Référence : 2018 CAF 62

[TRADUCTION FRANÇAISE]

CORAM :

LE JUGE WEBB

LE JUGE NEAR

LE JUGE LASKIN

 

 

ENTRE :

 

 

RONALD BAUER

 

 

appelant

 

 

et

 

 

SA MAJESTÉ LA REINE

 

 

intimée

 

Audience tenue à Vancouver (Colombie‑Britannique), le 6 décembre 2017.

Jugement rendu à Ottawa (Ontario), le 27 mars 2018.

MOTIFS DU JUGEMENT :

LE JUGE WEBB

Y ONT SOUSCRIT :

LE JUGE NEAR

LE JUGE LASKIN

 

 


Date : 20180327


Dossier : A‑200‑16

Référence : 2018 CAF 62

CORAM :

LE JUGE WEBB

LE JUGE NEAR

LE JUGE LASKIN

 

 

ENTRE :

 

 

RONALD BAUER

 

 

appelant

 

 

et

 

 

SA MAJESTÉ LA REINE

 

 

intimée

 

MOTIFS DU JUGEMENT

LE JUGE WEBB

[1]  Le présent appel soulève la question de savoir s’il est évident et manifeste que, dans une instance devant la Cour canadienne de l’impôt portant sur la validité d’une nouvelle cotisation, certains éléments de preuve ne peuvent pas être exclus sur le fondement de l’article 8 de la Charte canadienne des droits et libertés (la Charte).
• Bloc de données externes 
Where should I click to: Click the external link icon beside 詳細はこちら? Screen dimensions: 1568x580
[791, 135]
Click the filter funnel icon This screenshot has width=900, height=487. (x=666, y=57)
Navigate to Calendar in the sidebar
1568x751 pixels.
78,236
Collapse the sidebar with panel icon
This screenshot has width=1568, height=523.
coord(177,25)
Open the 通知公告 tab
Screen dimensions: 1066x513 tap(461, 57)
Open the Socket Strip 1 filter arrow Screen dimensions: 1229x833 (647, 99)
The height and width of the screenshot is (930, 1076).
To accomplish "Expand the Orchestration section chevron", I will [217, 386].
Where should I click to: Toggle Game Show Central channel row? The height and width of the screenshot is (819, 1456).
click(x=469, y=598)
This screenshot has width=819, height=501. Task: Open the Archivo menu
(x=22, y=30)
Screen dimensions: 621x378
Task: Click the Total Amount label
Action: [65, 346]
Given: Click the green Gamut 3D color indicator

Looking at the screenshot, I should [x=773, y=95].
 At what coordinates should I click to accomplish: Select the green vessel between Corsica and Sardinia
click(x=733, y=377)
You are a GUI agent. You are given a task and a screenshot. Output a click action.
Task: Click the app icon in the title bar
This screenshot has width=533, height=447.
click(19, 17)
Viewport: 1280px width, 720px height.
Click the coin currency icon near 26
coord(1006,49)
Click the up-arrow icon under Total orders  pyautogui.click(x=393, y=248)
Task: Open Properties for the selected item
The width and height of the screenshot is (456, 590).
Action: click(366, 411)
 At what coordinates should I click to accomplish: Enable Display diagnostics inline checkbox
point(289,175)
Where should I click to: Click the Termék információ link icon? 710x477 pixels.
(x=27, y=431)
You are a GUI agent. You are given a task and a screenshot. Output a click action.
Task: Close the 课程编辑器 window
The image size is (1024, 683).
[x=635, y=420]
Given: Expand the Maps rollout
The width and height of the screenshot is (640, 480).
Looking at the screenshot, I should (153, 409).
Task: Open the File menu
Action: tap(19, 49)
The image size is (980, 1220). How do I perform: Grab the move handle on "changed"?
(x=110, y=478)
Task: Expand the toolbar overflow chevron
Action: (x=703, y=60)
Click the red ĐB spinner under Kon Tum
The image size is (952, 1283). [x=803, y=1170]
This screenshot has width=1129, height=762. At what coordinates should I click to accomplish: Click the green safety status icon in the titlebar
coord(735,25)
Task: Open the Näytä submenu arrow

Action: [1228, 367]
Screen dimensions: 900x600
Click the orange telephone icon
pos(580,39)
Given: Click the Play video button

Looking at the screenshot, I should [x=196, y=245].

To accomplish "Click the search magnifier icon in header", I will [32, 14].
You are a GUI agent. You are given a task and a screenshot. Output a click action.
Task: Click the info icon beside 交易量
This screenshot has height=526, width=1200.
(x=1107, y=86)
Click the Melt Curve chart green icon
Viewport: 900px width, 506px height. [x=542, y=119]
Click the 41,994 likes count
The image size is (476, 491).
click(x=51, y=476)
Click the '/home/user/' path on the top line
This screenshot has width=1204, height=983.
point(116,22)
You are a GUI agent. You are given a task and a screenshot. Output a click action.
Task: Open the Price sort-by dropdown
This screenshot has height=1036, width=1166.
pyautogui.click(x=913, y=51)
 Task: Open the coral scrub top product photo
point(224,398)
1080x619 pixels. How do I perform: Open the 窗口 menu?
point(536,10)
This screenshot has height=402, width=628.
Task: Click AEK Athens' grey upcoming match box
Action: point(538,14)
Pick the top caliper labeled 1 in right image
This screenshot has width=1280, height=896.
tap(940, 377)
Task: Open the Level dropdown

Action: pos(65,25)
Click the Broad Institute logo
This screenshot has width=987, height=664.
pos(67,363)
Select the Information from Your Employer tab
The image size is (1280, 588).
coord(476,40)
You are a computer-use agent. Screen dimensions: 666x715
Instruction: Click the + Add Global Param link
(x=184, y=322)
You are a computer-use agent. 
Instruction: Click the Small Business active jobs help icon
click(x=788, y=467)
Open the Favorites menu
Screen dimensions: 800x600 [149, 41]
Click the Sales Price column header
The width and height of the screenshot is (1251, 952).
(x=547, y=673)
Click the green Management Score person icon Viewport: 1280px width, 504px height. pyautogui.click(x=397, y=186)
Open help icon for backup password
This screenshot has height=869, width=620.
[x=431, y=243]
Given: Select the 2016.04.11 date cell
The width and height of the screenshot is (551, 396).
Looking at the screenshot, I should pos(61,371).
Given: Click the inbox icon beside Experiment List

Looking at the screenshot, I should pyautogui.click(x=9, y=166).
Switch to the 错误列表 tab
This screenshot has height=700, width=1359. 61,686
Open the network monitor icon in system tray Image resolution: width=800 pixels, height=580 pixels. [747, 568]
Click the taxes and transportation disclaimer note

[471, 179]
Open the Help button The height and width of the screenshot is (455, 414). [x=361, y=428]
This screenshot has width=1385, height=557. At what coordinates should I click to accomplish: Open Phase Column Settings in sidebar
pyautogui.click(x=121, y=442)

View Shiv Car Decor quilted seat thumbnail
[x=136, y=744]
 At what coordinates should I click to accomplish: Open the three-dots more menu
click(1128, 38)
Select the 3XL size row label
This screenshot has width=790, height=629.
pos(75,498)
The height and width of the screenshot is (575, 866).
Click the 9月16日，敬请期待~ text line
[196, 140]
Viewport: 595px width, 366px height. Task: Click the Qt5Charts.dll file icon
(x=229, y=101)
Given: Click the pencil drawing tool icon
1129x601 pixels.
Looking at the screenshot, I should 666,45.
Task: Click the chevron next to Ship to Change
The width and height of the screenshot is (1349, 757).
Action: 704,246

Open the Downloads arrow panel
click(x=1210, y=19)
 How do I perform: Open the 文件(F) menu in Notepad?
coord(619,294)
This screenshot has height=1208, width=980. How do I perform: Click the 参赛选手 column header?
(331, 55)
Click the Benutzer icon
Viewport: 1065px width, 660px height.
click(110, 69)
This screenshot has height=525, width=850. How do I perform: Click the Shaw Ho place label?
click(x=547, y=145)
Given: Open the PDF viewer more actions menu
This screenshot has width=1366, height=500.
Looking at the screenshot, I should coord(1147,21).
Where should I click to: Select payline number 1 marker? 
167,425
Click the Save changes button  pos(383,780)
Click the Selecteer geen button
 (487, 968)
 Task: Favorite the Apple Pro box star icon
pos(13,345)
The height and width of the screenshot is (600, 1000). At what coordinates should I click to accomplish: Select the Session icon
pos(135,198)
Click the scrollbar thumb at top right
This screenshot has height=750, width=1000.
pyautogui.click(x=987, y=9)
La preuve en cause a été obtenue par l’Agence du revenu du Canada (l’ARC) par suite de demandes péremptoires de fourniture de renseignements délivrées en vertu du paragraphe 231.2(1) de la Loi de l’impôt sur le revenu, L.R.C. 1985 (5e suppl.), ch. 1 (la LIR). Avant la délivrance des demandes péremptoires, une enquête avait été entamée afin de déterminer si des accusations devaient être portées relativement à une infraction visée à l’article 239 de la LIR, et la même personne qui menait l’enquête avait aussi délivré les demandes péremptoires.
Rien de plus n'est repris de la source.